The types of M&A buyers and exits an agency owner might have
By Andy Day Posted on 22 January, 2023
☠️ Here’s an exhaustive list of the types of buyers or exits you could have:
🧙♂️ Strategic buyers
These are buyers in your industry who want to grow through acqusition. My favourite kind of buyer. There’s two flavours these guys come in.
The type that wants your clients and geography and doesn’t mind shutting down your business once it’s bought.
Or, the type that wants to buy you and keep you on the team to help them grow the larger business going forward.
🏦 Financial buyers
Private Equity buyers, they usually buy a majority share and keep the management team in to help grow the business post acqusition. They’ll want you to have skin in the game so you can have another exit in 3-5 years.
Family offices or private investors. These guys may want 100% control of the business, they may bring in their own management team and let you leave earlier on. Maybe they retain you through a consultancy. They could be rolling up several businesses together.
🏋🏻♀️ Alternate buyers
Owner operator or management buy-in. This could be a buyer that is a specialist in your industry but isn’t currently running a business. They may want to buy you and or several other companies in your industry’s and improve them to make them more valuable or profitable. They likely are looking for a seller note to get into the business cheaply. A safe pair of hands if you can’t find one of the other two types of buyers.

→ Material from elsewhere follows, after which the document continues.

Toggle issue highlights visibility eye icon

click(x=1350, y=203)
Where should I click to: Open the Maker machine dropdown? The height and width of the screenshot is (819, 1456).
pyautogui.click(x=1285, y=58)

Management buyout. This is when you sell your business to your own management team. Maybe one of the team would lead this and has some cash to invest. They may also seek investors or debt outside the business to complete the acqusition. These types of deals can be a super friendly way to exit.
ESOPs or EMIs. This is when you create a share pool for your employees who effectively become the shareholders of the business. This is a bit more like gifting the business but may be a good option if you can’t find a buyer.
💹 Stock markets
IPO. This is less likely for small businesses but there are smaller markets like AIM in the UK where you can IPO at a smaller size. An initial public offering is a way of selling the company to the public. It’s usually also to raise money for the company to grow. You wouldn’t be able to sell your own shares and exit this way for a number of years while the company begins to trade publicly.
SPAC. These are falling out of favour but this is essentially when a listed shell company acquired your business as a way of you listing and becoming liquid without going the public filing route. It’s getting less popular as there are a few bad performing buyouts as well as zombie funds where investors are waiting years for a deal to close.